El Don de escuchar siempre nos hará mejores seres humanos.

Lo más difícil para realizar este articulo ha sido como titularlo y me explico, como llamarlo para lograr que lo lean la mayor cantidad de personas posibles, la motivación para hacerlo ha sido el encuentro hoy con una chica afanada en encontrar personas que la escucharan lo que quería trasmitir, infructuosamente a pesar de sus modales agradables muchas personas a las cuales ella se dirigía la evadían manifestando su prisa, otras no se molestaban en contestarle, prácticamente no le dirigían la mirada, en una de las calles más céntricas de la ciudad de Elche, lo cual supone que mayoritariamente por ser el centro de la ciudad y encuentrarse los comercios más visitados, además, de tener precios altos, es una zona donde se concentran las personas de mayor poder adquisitivo pero no sensibilidad para atender a una persona que ignoran lo que quiere decirte.

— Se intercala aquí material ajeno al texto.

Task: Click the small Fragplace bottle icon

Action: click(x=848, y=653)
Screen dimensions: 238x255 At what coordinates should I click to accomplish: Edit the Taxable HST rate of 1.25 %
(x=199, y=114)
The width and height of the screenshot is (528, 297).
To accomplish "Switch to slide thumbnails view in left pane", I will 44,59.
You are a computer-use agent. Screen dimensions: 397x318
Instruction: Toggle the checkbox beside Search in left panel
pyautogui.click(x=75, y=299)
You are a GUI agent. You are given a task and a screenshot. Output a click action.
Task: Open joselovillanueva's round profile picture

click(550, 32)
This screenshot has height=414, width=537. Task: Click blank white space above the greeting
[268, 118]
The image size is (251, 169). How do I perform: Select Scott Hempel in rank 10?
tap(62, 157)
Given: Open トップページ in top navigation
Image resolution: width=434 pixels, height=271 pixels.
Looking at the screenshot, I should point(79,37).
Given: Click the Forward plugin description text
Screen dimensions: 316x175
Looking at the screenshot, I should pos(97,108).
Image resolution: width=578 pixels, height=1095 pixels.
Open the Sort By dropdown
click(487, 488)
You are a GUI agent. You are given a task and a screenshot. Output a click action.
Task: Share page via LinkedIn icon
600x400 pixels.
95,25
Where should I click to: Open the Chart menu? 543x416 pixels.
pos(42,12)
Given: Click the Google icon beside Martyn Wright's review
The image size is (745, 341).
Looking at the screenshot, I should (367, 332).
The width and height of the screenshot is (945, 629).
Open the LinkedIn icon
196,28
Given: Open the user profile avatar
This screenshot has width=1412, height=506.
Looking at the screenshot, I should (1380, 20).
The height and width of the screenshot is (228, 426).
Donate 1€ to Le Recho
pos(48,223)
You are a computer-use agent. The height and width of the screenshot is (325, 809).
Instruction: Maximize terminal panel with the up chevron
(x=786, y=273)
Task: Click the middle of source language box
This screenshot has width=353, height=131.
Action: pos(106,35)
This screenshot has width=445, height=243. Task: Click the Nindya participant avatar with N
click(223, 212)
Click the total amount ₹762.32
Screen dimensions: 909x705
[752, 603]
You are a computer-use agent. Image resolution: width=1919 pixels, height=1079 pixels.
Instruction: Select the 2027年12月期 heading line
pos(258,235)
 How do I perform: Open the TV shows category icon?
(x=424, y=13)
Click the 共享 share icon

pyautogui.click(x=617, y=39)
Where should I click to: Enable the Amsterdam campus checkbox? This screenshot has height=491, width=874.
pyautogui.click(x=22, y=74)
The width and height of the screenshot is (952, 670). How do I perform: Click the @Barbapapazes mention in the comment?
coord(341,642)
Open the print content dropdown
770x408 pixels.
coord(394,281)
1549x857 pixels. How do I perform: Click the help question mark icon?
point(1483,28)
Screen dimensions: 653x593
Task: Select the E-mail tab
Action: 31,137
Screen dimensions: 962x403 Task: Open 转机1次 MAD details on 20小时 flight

Yo me encontraba sentado en un banco de una pequeña plaza, al ver el interés de ella y el amor que le dedicaba a su gestión me le acerque, ella debe haber reconocido en mi mirada mi interes por escucharla e hizo contacto conmigo y me trasmitió su interesante mensaje.

No se trataba de una vendedora lo cual para mí era evidente, tampoco pretendia pedir dinero para ella, su causa era más noble.

Esta chica de unos veinte años pertenece a una ONG que colabora con la ONU, su faena muy a pesar de los obstáculos que se le presentan es tratar de dar un mensaje en busca de ayuda para niños de Africa.

La chica era muy buena comunicadora, pero lo más importante para mi resulto ser las experiencias de ella vividas en un campamento de familias africanas, me mostro en una foto donde cientos de niños viven en condiciones infrahumanas, con signos evidentes de malnutrición y en extrema pobreza, estas son cosas que no ignoramos la mayoría, pero el don de escuchar que debemos tener todos siempre nos lleva a aprender algo que nos servirá para ser mejores seres humanos, aun cuando nuestra realidad no nos permita ayudar monetariamente.

El conocer que esos niños por su estado crítico de salud causado por el hambre no se le puede suministrar los alimentos que nuestros niños disfrutan porque su cuerpo no lo asimila y son sustituidos por unos complejos vitamínicos que lo sostienen con dos dosis al día para mantenerse vivos que solo cuestan 20 céntimos cada una, esto me hizo valorar como cada día nos lamentamos por no poder satisfacer vanidades, mirándonos en ese espejo debemos agradecer a Dios y permitir que en nuestro corazón cosas como esta nos enseñen a valorar lo que tenemos y a sentir regocijo si de alguna manera podemos ayudar a quienes solo mantenerse vivo lo valoran como esencial.